We have succesful been doing 2 miles a day which has been a struggle but its been great for myself as well. Going to increase it slowly over the next month till 3miles. She just doesn't like to walk in the cold or wet weather. She seems so much more alert and enjoying food more like dry food.

Have a kong got a small one but its a bit to small so bought a medium one today from vets. I did stuff the kong with chicken but she just licks the chicken she can reach and can't be bothered with the rest.

Those bones look great am going to buy one when I next order from zooplus next week. Would a smaller be better ? as she only has a little mouth and isn't a big chewer and likes to hold bones in her paws whilst chewing them. I heard about those stag bars do they taste of anything because she isn't really into bones.

So you don't think Eden is a good idea? My vet recommended Royal Canin but its full of maize and she doesn't like the sample anyway so am not keen. She seemed to try put me off other foods and made out this was the best because only could get from vets. Whats a high quality dog food thats that high in calories. Bear in mind she going from 1 mile (if that) to 3miles so will defo be losing weight.

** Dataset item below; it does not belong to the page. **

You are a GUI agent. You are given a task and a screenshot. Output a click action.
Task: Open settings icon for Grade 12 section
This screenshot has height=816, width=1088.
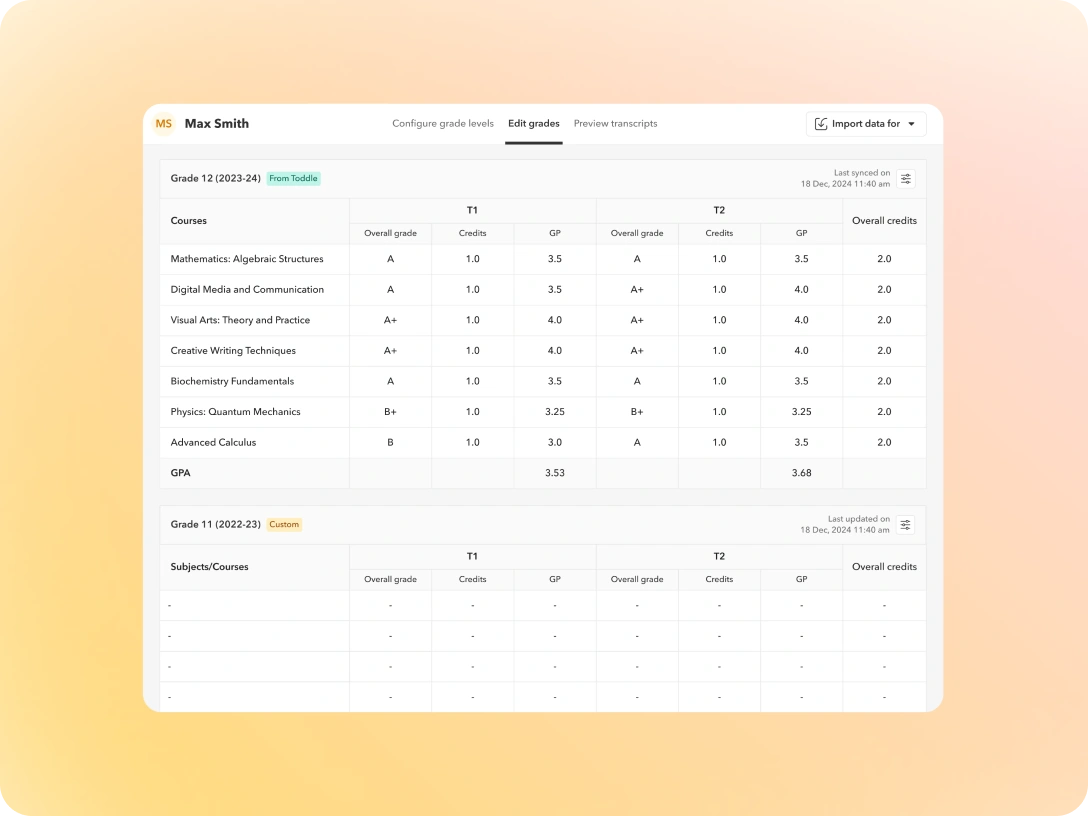coord(905,179)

I kinda wanted one of these 3 but not sure what best?

*TASTE OF THE WILD (high prairie)*

Price (13.6kg): £47.99
Suggested daily amount: 200g
Daily feeding cost: 70p

Ingredients: Bison, venison, dried lamb meat, dried chicken meat, eggs, sweet potatoes, peas, potatoes, canola oil, roasted bison, roasted venison, natural flavourings, tomatoes, ocean fish meal, salt, choline chloride, dried chicory root, blueberries, raspberries, yucca schidigera extract, dried fermentation products of enterococcus faecium, lactobacillus acidophilus, lactobacillus casei and Lactobacillus plantarum, dried trichoderma longibrachiatum fermentation extract, quality vitamins, minerals, potassium iodide, manganous oxide, biotin, calcium pantothenate, sodium selenite, folic acid.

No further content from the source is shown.